Grief affects children in different ways and if unprocessed can have a profound impact on their childhood and adult lives. Children, adolescents, and teens each differ in their understanding of death and loss depending on their emotional and physiological developmental stages. The death of a loved one, especially a parent or guardian, sibling, grandparent, or even a pet is almost always a traumatic experience for youth and can negatively impact physical and mental health, school work, and relationships with friends.
Children, adolescents and teens grieve differently
By nature, children, adolescents and teens are immersed in social settings where they are expected to emotionally grow and academically succeed. When a young adult is coping with grief their daily routine is a constant reminder to them of the loss and differences they face compared to their peers. School-age children are very concerned with fitting in and grieving children are likely to feel different and very alone. During school and social activities, adolescents and teens are confronted with daily reminders of how different they are from friends. Milestones such as birthdays, first days of school, graduations, school events, and parent-child activities all serve to highlight their loss and the pain associated with being different from their peers. These perceived differences may contribute to isolation, sadness, depression, anger, poor academic performance, and decreased interpersonal relationships.

To do:
From the passage on childhood grief, list every milestone it names as highlighting a grieving young person's loss.

Given data:
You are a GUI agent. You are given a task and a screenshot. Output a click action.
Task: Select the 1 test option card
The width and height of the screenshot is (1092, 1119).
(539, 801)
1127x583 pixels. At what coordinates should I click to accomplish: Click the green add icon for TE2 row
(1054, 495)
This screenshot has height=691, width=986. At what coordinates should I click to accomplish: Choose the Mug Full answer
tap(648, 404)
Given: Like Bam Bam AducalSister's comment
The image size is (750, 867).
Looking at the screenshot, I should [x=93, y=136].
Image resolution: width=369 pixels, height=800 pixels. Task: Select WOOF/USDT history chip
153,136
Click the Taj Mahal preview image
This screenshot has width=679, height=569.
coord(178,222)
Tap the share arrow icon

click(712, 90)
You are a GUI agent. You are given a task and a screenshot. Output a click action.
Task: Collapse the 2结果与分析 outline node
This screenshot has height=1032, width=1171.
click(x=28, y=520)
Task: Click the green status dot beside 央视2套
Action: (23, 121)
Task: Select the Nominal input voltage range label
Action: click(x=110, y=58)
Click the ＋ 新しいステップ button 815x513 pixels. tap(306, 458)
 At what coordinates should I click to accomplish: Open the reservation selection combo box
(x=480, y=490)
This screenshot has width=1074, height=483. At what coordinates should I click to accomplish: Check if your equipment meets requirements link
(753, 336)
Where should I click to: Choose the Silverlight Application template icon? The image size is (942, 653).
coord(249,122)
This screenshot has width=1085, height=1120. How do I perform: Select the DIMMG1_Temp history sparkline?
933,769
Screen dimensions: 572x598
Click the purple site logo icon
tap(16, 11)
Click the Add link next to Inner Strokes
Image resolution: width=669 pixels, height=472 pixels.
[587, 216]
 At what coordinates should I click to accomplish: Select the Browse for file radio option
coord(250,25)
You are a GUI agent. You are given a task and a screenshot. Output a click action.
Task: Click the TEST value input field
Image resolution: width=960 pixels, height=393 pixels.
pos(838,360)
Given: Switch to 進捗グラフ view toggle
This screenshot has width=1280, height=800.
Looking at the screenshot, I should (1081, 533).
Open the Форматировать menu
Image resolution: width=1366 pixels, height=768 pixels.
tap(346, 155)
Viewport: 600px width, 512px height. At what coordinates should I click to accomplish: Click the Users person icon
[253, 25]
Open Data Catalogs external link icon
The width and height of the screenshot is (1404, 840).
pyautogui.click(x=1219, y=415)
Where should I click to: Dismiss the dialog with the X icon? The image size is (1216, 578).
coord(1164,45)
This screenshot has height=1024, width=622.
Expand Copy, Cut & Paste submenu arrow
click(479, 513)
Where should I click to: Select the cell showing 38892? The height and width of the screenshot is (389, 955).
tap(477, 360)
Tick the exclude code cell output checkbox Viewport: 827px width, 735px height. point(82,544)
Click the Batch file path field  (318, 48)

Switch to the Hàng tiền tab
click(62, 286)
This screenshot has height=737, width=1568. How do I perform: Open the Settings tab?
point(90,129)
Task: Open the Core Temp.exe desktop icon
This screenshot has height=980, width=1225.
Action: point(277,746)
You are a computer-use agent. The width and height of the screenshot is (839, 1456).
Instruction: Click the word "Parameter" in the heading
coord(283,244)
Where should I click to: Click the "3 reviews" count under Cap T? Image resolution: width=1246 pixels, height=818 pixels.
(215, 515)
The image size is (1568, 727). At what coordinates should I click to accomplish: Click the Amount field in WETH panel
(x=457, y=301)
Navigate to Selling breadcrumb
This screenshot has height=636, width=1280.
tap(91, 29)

Answer to the problem:
birthdays, first days of school, graduations, school events, parent-child activities